How to: PICK THE DATE
- Do take someone who will look good, hold conversation without staring at your boobs and handle their liquor.
- Don’t take a crier.
- Don’t take the ex of a friend, and don’t take the friend of an ex.
- Don’t take someone who’s more interested in taking photos than actually being there.
- Don’t take someone you will inevitably run into, just in case the night doesn’t go swimmingly.
- Looking to ask a crush? Do it, but there are some steps you need to take. See below.
How to: GET THE DATE
- To avoid coming off as a total creep, it is essential to familiarize yourself with your potential date. Strike up a conversation at a party, have a mutual friend casually introduce you in VP, or even DFMO if possible! Inviting someone out of the blue is fucking weird. Do not do it. A my–tie set up is the only exception.
How to: INVITE THE DATE
- Once you are somewhat acquainted, as in, you know each other exist, get their number directly from them. Do not message them out of the blue. If this seems to bold for you, a Facebook message works, assuming you are already “friends.”
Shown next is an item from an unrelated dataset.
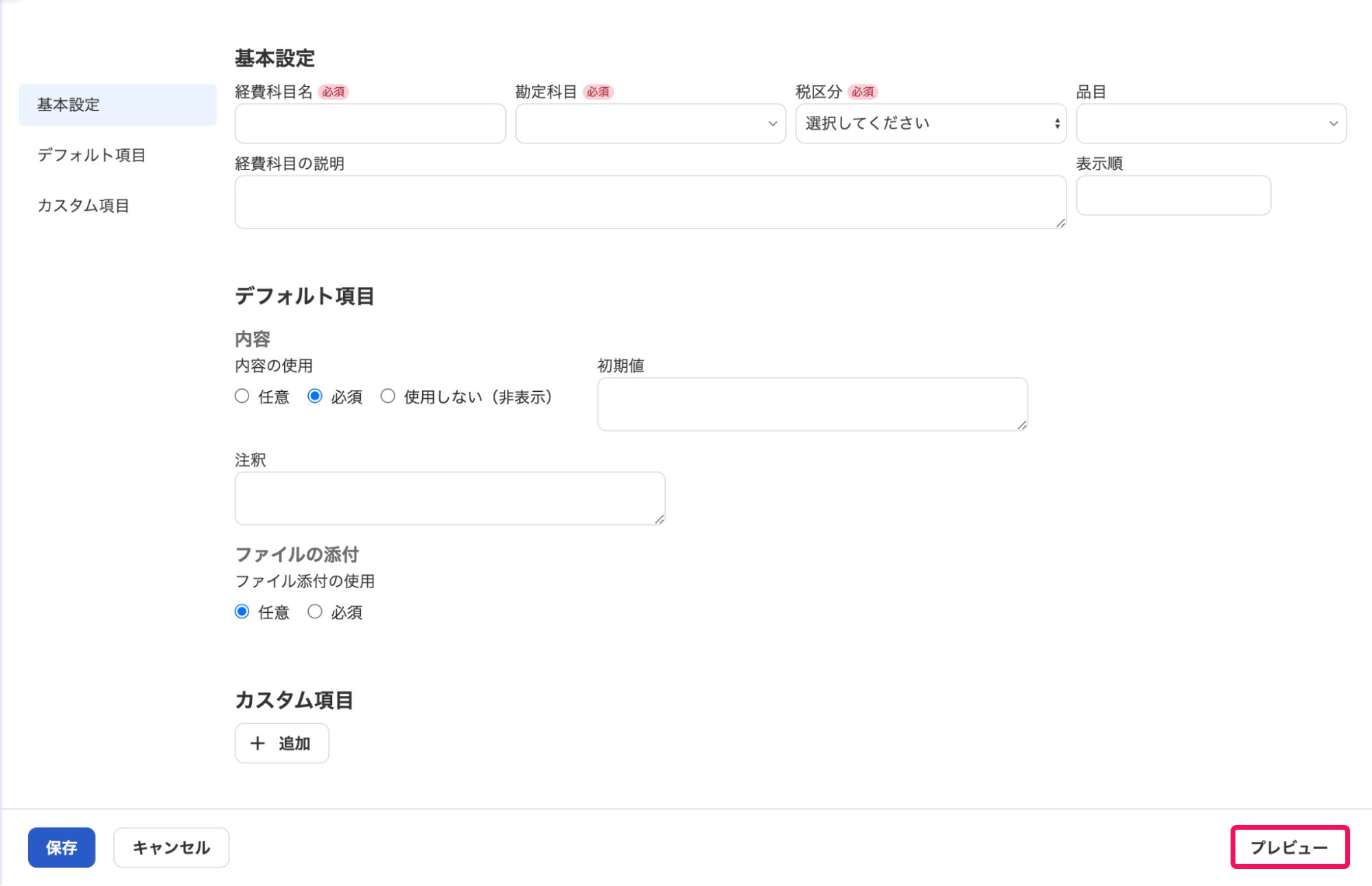Click the キャンセル button
1372x886 pixels.
click(171, 848)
- Ask 4 days in advance. That is thoughtful, but not too eager. NO MORE THAN 5. That's too much. Asking the day of the event is a no–no. If you have to scramble, ask a friend.
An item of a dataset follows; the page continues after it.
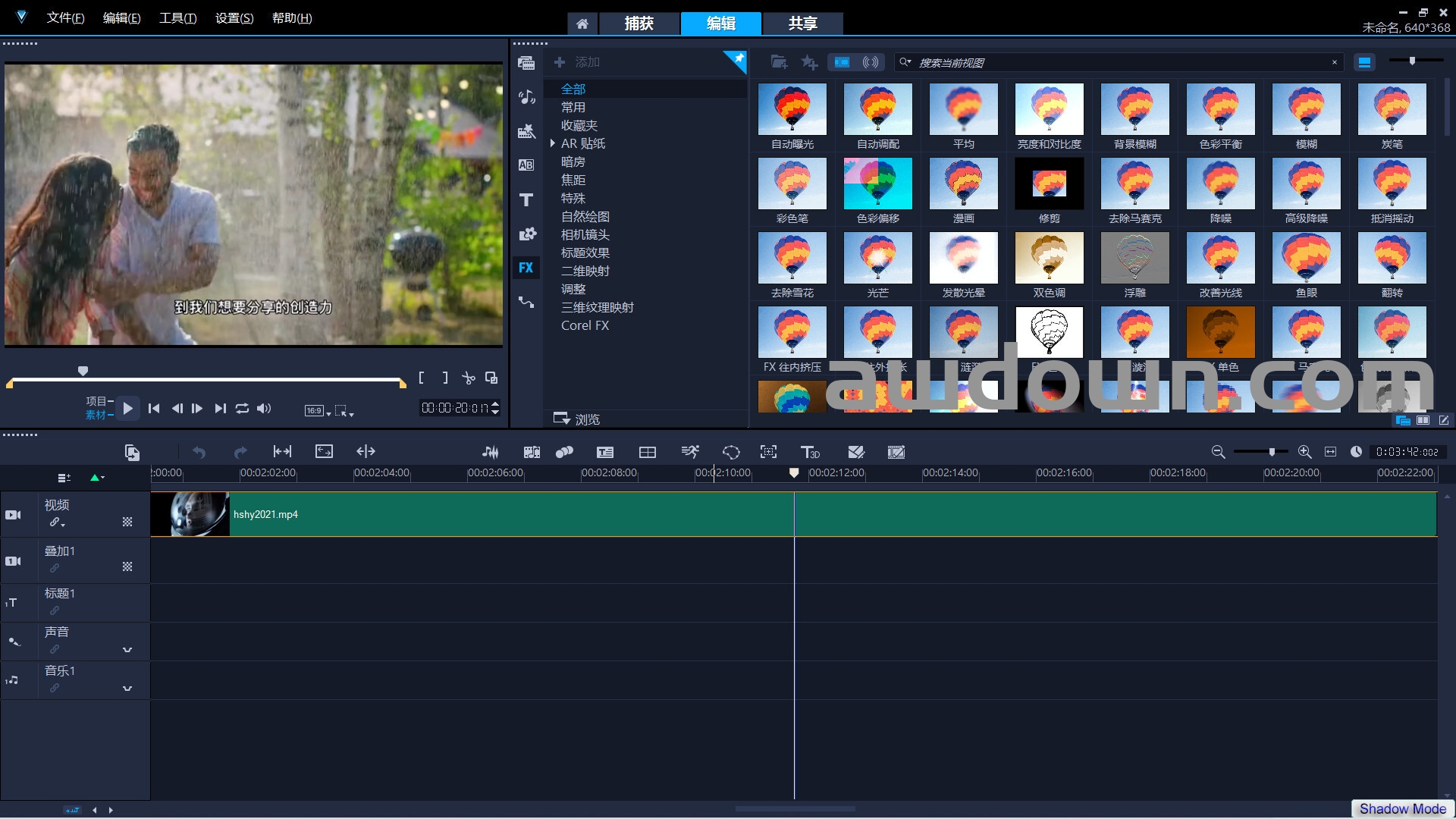Open the Title library panel icon
Image resolution: width=1456 pixels, height=819 pixels.
[x=526, y=200]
- Ask over text. Don’t ask in person. This is not about romanticism. This is about convenience. No one wants to be pressured into saying yes on their way out of class. If they don’t have time to think about it, there’s a 57% chance they’ll bail on you.
- In your message, be straightforward. Don’t just ask if they’re free. Say what you want. No need for the niceties. Your date’s availability will probably depend on what you’re asking for anyway.
- Plan a double date if you can, especially if you don’t know the person. Everyone appreciates a wing (wo)man…and a way out.